Setting a maximum demoninator for fractions

[Albert Chan]

(10-04-2023 02:33 PM)Albert Chan Wrote:  DOT([p,q], [d1,-n1])                = (d1*q) * (p/q - n1/d1)
DOT([p,q,2*x], [d1,n1,-d1*q]) = (d1*q) * ((p/q-x) + (n1/d1-x))

Perhaps we could use MOD again, to improve accuracy greatly!
Let s = DOT([p,q], [d1,-n1]) = ±1, trivial to get (see previous post)

DOT([p,q,2*x], [d1,n1,-d1*q]) = p*d1 + q*n1 - 2*x*d1*q = s + 2*q*(n1 - d1*x)

We decompose n1 using MOD: n1 = n2 + d2*x:
n1/d1 is a convergent of x    → sign(x) = sign(n1)    → trunc/floor mod, n2 = (n1 MOD x) is exact

x ≈ n1/d1
d1*x ≈ n1 = n2 + d2*x
n2 ≈ (d1-d2)*x

Since |n2| < |x|, (d1-d2) = 0 or 1, no need to use dot product.
Either case, (n2 - (d1-d2)*x) is exact (Sterbenz lemma)
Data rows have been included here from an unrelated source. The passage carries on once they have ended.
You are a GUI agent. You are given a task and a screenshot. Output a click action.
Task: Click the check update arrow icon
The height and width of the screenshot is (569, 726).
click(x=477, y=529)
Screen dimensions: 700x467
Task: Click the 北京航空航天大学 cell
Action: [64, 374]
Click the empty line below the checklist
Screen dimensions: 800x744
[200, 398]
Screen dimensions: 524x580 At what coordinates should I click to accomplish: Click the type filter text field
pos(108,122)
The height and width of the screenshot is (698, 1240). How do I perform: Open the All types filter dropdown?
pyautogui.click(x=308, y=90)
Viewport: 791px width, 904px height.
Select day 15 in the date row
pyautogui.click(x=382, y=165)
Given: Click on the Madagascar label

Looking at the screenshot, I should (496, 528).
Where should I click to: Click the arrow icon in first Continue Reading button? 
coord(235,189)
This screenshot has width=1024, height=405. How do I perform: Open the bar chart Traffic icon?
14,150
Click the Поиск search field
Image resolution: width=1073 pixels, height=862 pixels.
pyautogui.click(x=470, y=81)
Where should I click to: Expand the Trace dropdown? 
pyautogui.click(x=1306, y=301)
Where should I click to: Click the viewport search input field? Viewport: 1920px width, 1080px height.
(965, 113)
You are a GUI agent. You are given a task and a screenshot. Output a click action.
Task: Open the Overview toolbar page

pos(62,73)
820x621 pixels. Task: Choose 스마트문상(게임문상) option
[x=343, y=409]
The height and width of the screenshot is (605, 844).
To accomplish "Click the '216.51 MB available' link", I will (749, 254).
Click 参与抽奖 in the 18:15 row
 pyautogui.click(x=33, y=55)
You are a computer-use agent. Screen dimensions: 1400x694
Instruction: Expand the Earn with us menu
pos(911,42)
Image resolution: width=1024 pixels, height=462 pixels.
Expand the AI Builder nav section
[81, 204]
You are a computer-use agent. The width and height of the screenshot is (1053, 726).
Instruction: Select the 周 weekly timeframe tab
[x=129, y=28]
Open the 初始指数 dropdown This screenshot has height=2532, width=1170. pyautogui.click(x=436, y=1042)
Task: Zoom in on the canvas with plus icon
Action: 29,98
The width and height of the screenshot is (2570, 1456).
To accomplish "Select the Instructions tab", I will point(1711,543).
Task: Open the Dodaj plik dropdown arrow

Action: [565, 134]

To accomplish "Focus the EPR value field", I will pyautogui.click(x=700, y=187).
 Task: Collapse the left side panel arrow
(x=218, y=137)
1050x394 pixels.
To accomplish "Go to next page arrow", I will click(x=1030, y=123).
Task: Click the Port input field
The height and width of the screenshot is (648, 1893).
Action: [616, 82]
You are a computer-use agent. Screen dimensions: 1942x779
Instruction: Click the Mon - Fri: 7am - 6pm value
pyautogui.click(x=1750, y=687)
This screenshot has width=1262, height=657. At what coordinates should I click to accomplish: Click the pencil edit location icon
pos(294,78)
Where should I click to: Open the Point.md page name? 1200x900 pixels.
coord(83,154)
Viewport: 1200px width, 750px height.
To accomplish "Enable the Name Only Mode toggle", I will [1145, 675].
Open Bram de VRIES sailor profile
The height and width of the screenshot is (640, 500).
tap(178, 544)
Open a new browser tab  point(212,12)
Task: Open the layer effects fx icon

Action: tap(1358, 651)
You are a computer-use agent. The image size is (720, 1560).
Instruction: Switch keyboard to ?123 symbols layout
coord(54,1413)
We pick smaller denominator convergent, if product of 2 DOT's ≥ 0:

s * (s + 2*q*(n1 - d1*x)) ≥ 0
1 + 2*s*q*(n1 - d1*x) ≥ 0
s*q*(n1 - d1*x) = s*q*(n2 - (d1-d2)*x) ≥ -1/2

CF, version 3:

Code:

EXPORT CF(x, dmax)  // closest fraction
BEGIN
  LOCAL p,q, n1,d1, n2,d2, k, s:=1;
  p  := x; q  := 1; // x = p / q
  d1 := 1; d2 := 0; // d convergent
  WHILE d2 <= dmax DO
    IF q==0 THEN RETURN [ROUND(x*d2,0),d2]; END;
    k:=p; p:=(p MOD q); k:=(k-p)/q; s:=-s;
    k:=d1+k*d2; d1:=d2; d2:=k;
    k:=p; p:=q; q:=k;       // SWAP p,q
  END;
  k:=ROUND(x,0); x:=x-k;    // reduce numerator
  n1:=ROUND(x*d1,0);        // convergent = [n1,d1]
  q:=d2-CEILING((d2-dmax)/d1)*d1;
  p:=ROUND(x*q,0);          // semi-convergent = [p,q]
  n2:=(n1 MOD x); d2:=(n1-n2)/x;    // n1 = n2 + d2*x
  IF s*q*(n2-(d1-d2)*x) >= -.5 THEN p:=n1; q:=d1; END;
  RETURN [k*q+p,q];
END;

HOME> CF(PI,3000000000)      → [9253131363,2945363191]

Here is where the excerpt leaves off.